O mundo da investigação científica é muitas vezes equiparado a uma Torre de Marfim. A realidade em Portugal é bem diferente: a ciência não tem a importância de uma torre nem lhe é dada o valor do marfim. Em vez de tão nobre habitação, a nossa ciência reside num aquário. É um peixe vermelho numa redoma de vidro. Decorativa para uns, salutar amostra da natureza para outros, o aquário faz parte desse grande apartamento que é Portugal, mas não determina a vivência dos condóminos nem ocupa lugar de destaque.
A investigação científica portuguesa tem boa reputação e é vista como uma atividade útil num sentido abstrato. Se fosse feita uma sondagem para o efeito, é muito provável que os portugueses a identificassem como tal mas, com certeza, não conseguiriam concretizar com precisão um exemplo de um contributo da ciência nacional para o progresso social. Não admira. A ciência, em Portugal, desenrola-se predominantemente como uma atividade sectária e segregada, fechada sobre si própria. A continuidade entre a investigação científica e o quotidiano da esmagadora maioria dos cidadãos é débil e difícil de vislumbrar. O que fazemos em investigação farmacêutica pouco impacta na indústria do medicamento, por exemplo. O mesmo se dirá do impacto da investigação médica, que pouco impacto tem na prática clínica em Portugal; o inverso é igualmente verdadeiro. Neste contexto, tentando colmatar o hiato entre investigação e prática médica, a Resolução do Conselho de Ministros 27/2018 criou a AICIB (Agência de Investigação Clínica e Inovação Biomédica), que teria «por fins o apoio, financiamento e promoção da investigação clínica e de translação, bem como da inovação biomédica»[1]. No entanto, passado mais de um ano, nada aconteceu de relevante até hoje. A AICIB continua uma miragem e a investigação médica continua sem uma aposta estratégica clara. Longe vão os tempos do início da legislatura em que a investigação clínica era anunciada – a par da avaliação dos institutos, centros e laboratórios de investigação científica – como uma aposta prioritária do MCTES (Ministério da Ciência, Tecnologia e Ensino Superior). Uma intenção abandonada e esquecida? As Unidades de Saúde, os Centros de Investigação e as Instituições do Ensino Superior bem necessitariam de estímulos integradores para a convergência das suas ações e transposição do conhecimento conceptual laboratorial para a prática clínica e para o ensino médico. Não aconteceu e não sabemos se acontecerá.

****

» **Exercícios**
• a. Segundo o texto sobre a ciência em Portugal, que agência foi criada pela Resolução do Conselho de Ministros 27/2018?
• b. Explique, com base no texto sobre a ciência em Portugal, por que razão os portugueses dificilmente conseguiriam indicar com precisão um exemplo de contributo da ciência nacional para o progresso social.
As linhas seguintes provêm de uma fonte diferente da do texto.

Entradas do conjunto de dados:
****

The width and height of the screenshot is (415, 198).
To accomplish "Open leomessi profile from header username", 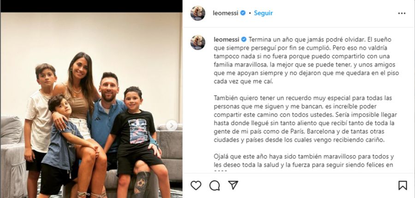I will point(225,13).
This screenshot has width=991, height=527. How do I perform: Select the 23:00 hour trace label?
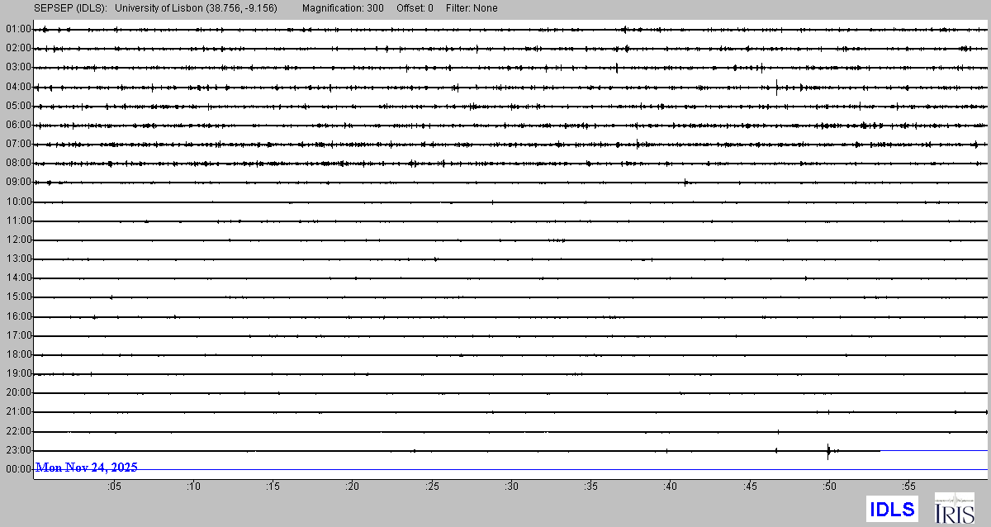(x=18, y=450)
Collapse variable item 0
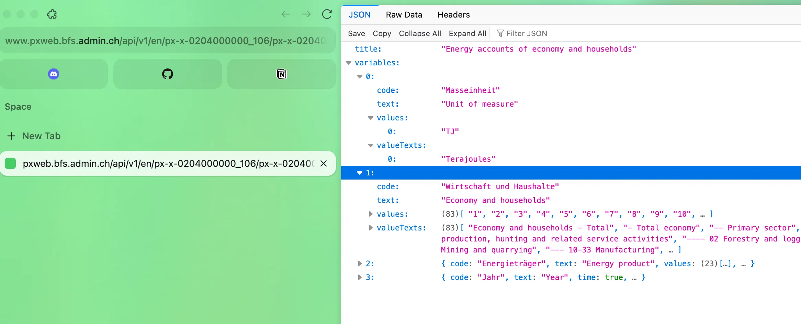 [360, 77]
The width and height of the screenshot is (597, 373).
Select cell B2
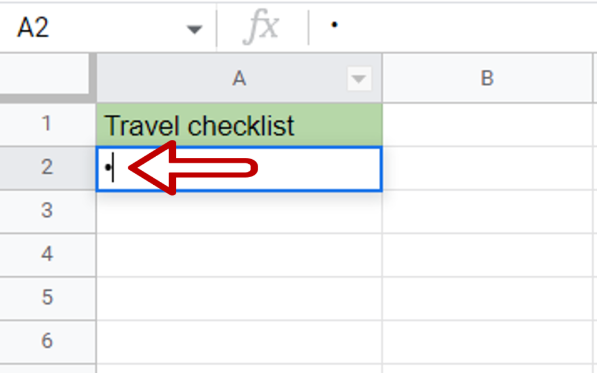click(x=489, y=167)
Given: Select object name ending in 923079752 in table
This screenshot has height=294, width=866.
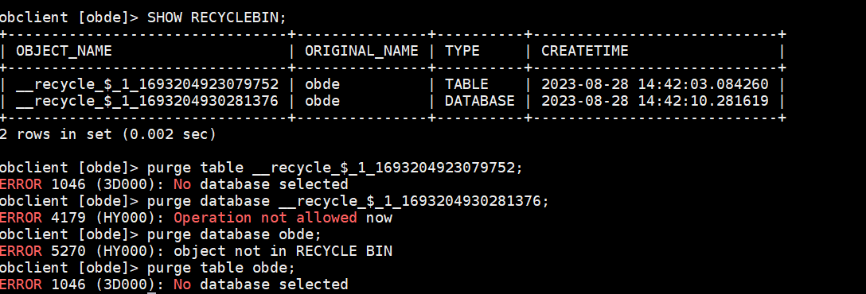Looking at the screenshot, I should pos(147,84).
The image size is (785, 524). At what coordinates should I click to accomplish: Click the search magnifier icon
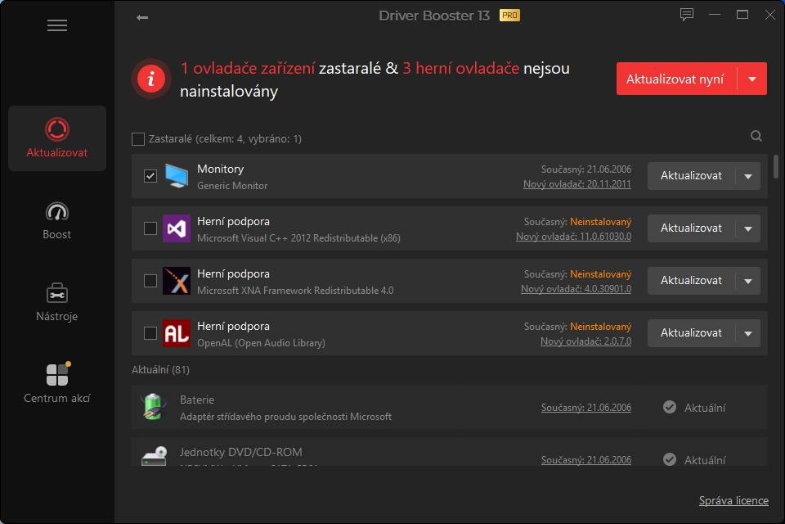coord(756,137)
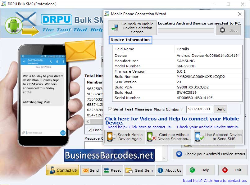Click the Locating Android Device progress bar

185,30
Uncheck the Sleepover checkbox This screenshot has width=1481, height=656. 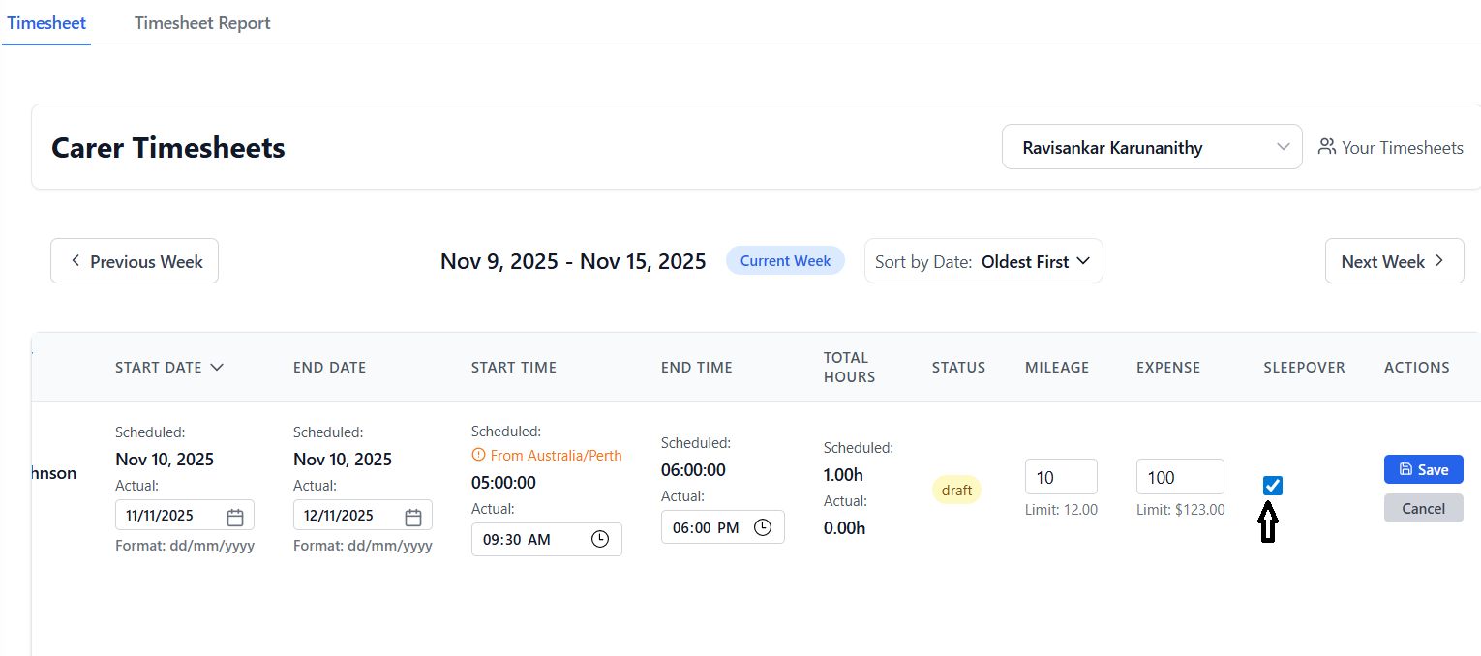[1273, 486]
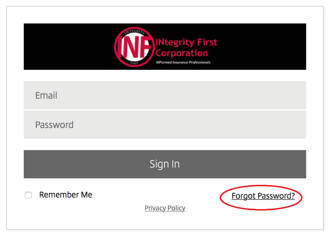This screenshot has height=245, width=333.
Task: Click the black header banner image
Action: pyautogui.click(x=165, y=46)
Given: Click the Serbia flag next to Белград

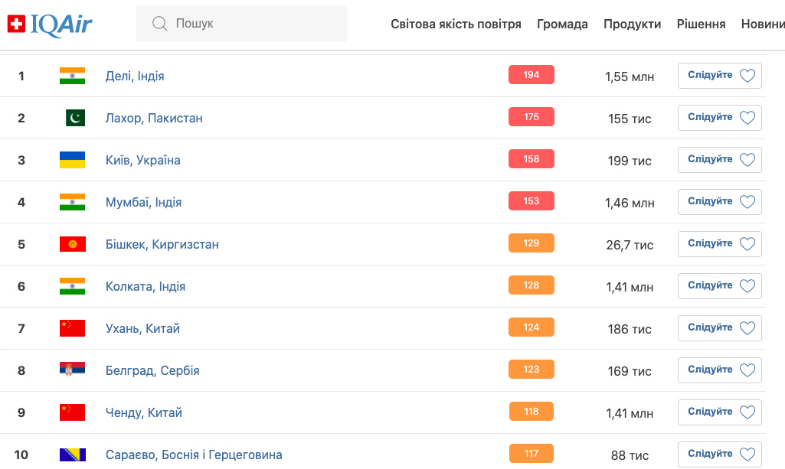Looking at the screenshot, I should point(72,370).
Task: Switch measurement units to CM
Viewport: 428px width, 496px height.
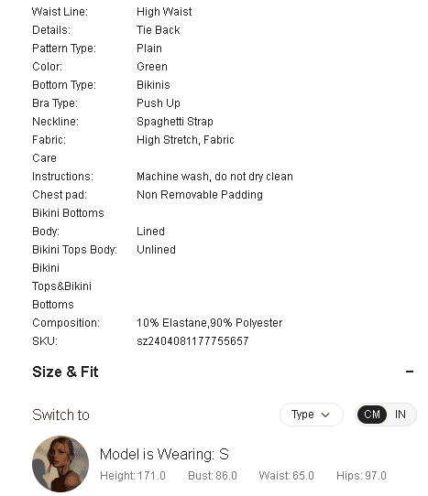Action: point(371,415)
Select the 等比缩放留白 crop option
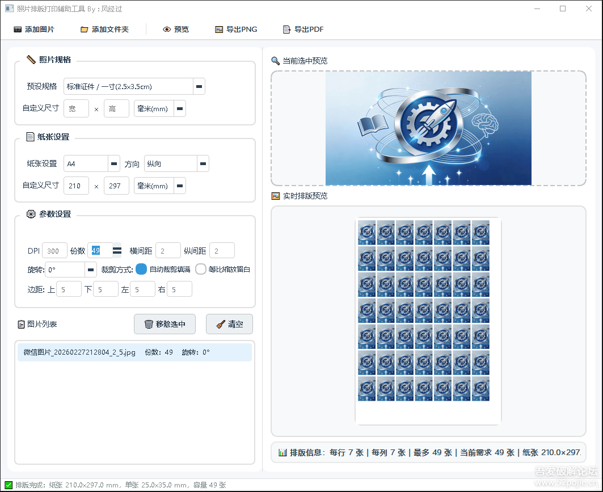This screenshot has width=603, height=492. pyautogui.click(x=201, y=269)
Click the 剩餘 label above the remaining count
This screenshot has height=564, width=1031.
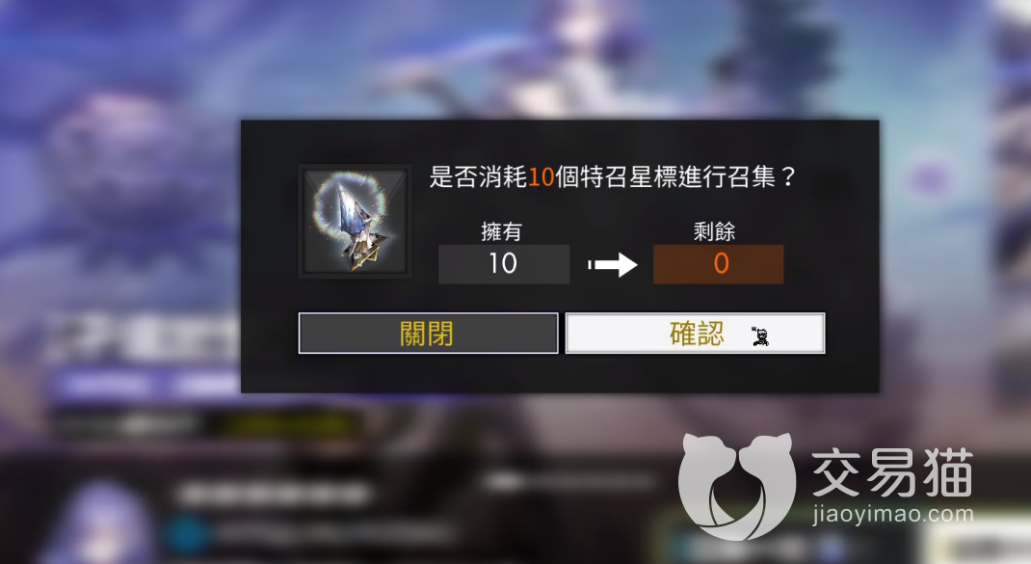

****

» **Respostas esperadas**
• a. A AICIB (Agência de Investigação Clínica e Inovação Biomédica).

• b. A ciência em Portugal desenrola-se predominantemente como uma atividade sectária e segregada, fechada sobre si própria. Além disso, a continuidade entre a investigação científica e o quotidiano da esmagadora maioria dos cidadãos é débil e difícil de vislumbrar.